Plastic babies? In bags? With colored beads?
It must be ...
Gotta be ...
King Cake Time!
Luscious, cinnamon sweet dough, generally filled with cream cheese or some kind of fruity filling or both, shaped into a ring and sprinkled with sugars in the colors of Mardi Gras - purple, green and gold, representing justice, faith and power. (And, yes, yes, I know... these are nothing like European king cakes.)
Carnival Season means it's King Cake time!
One of the most popular customs for Twelfth Night is baking of a special cake in honor of the three kings - "a King's Cake." While Europeans hide a bean inside their cake and the person receiving the bean must portray one of the kings, those of the Latin-American culture place a small figure inside the cake representing the Christ Child. It is said that the year of good fortune awaits the lucky person who gets the figure.

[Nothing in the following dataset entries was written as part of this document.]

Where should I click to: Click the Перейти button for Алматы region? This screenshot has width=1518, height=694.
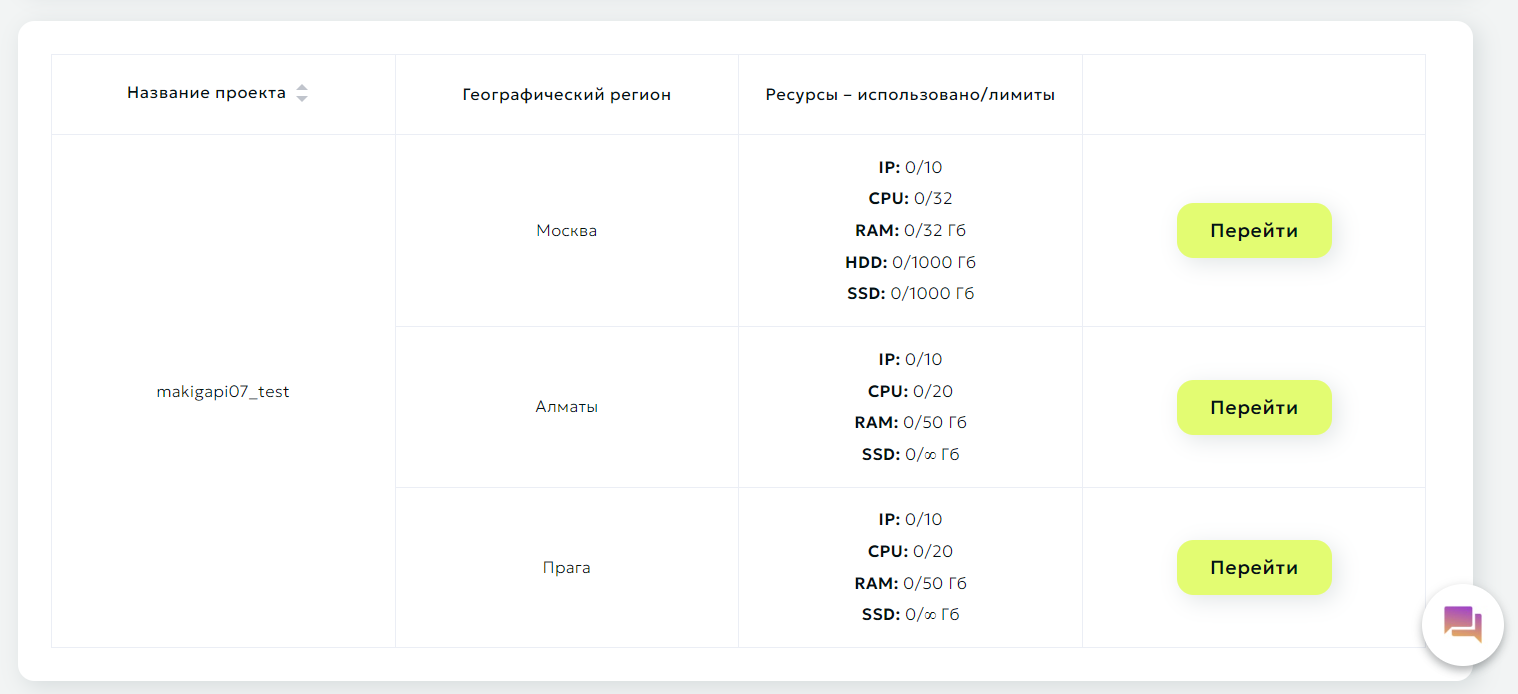coord(1254,407)
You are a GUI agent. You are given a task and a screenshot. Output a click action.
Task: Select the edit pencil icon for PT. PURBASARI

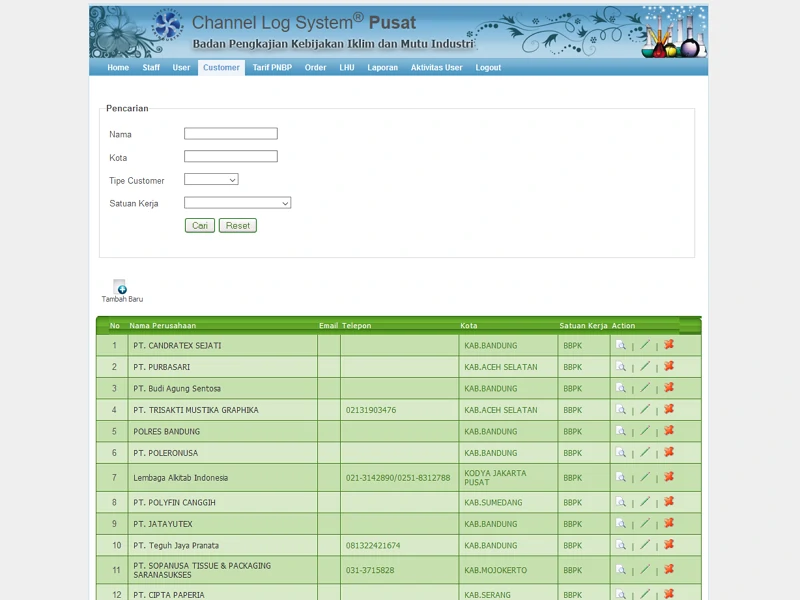coord(645,366)
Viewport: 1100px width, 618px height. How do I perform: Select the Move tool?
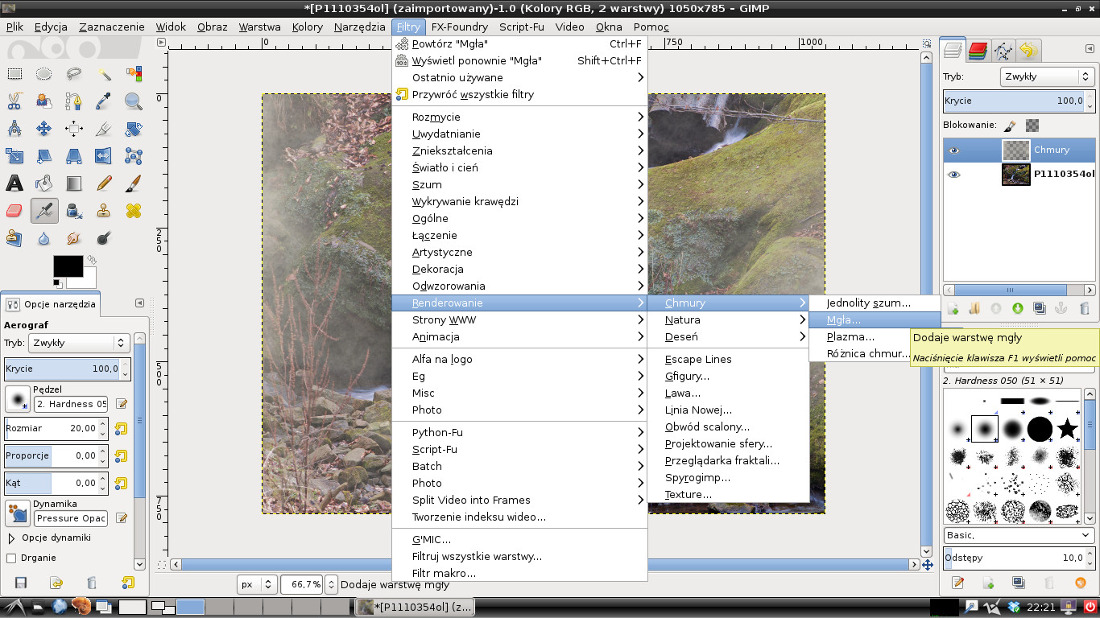click(x=44, y=128)
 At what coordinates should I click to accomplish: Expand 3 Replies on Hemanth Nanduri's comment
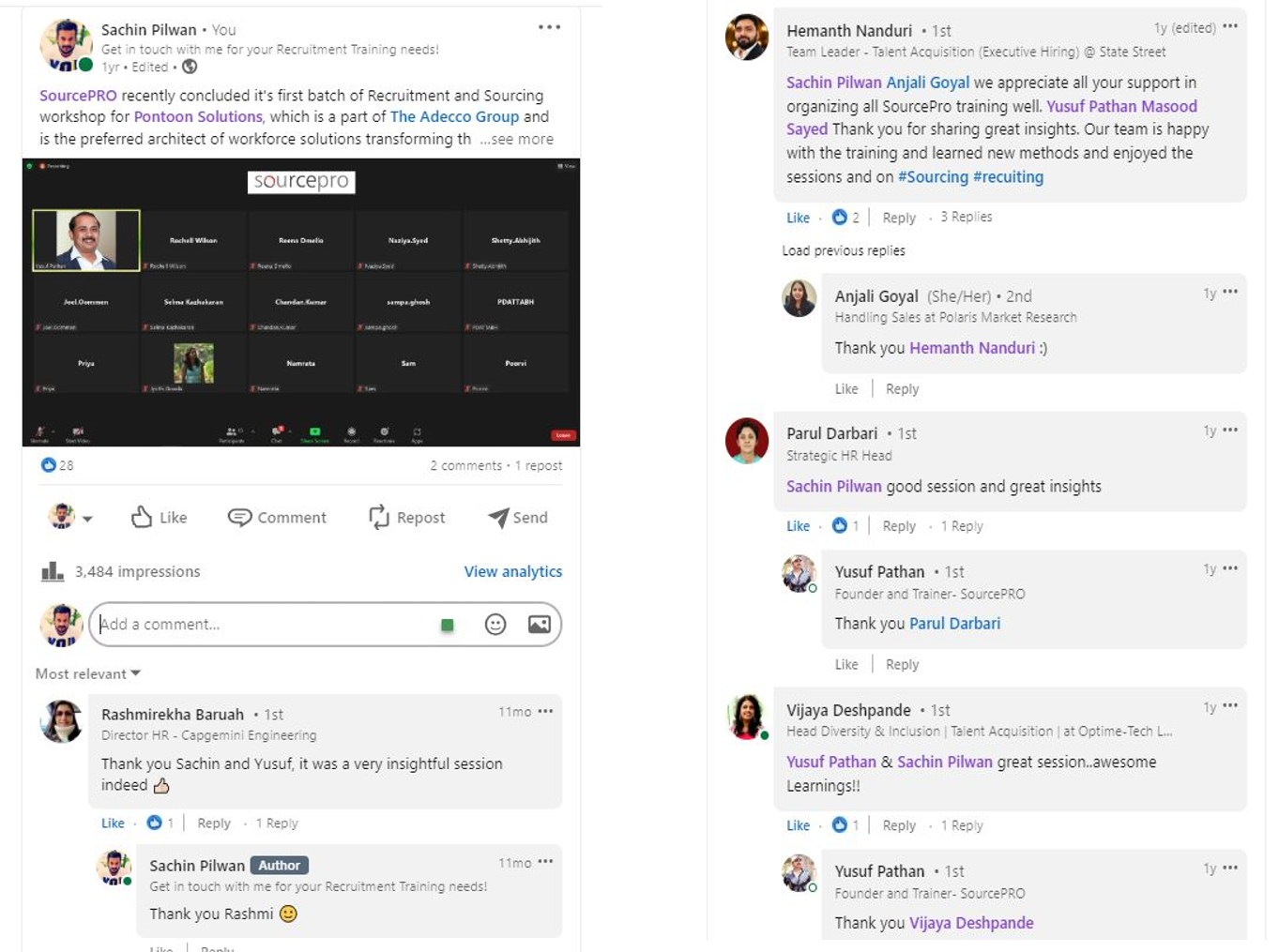[x=966, y=217]
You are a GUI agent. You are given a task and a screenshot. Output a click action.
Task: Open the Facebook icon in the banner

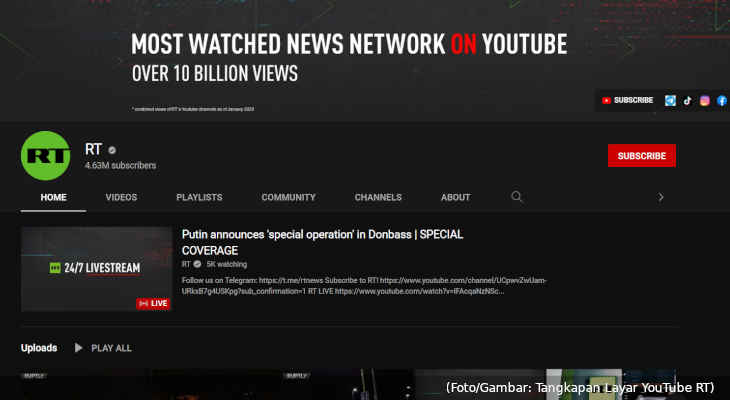721,100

In our coastal counties of Mississippi, Louisiana, and Alabama, we have carried that further to mean not only will that the person who receives the piece with the plastic baby trinket tucked inside be ensured a lucky year, but they are also obligated to continue the festivities by hosting another party and of course, another king cake!
These Mardi Gras king cakes make their appearance at the beginning of Carnival Season which starts officially on the eve of January 5th, or Twelfth Night. As soon as you walk into the local market you are hit with huge displays of these lovely sugary concoctions, in all manner of fillings for every appetite. And while yes, even though these are pretty yummy, and Gambinos over in New Orleans are delicious, my personal favorites come locally from Paul's Pastry Shop over in Picayune, Mississippi - right at the Louisiana border. Their dough is much more tender and delicious than any supermarket cake - and Paul's are always fresher tasting. They are just the best!
Heck you can even pick up a Paul's Pastry king cake at local Fayards BP gas stations, but ya gotta get 'em early because they go fast. I love the berry ones the most - strawberry, blueberry, raspberry - the combo berry, is excellent - but then the Mississippi Mud king cake and the Pecan Praline king cake are awesome too! So many to decide from. In case you decide to have a little Mardi Gras party of your own, or just want to treat your friends or family to a very special treat, check out their menu!
Of course you can also always make your own. This one requires an overnight refrigeration but it is worth the planning.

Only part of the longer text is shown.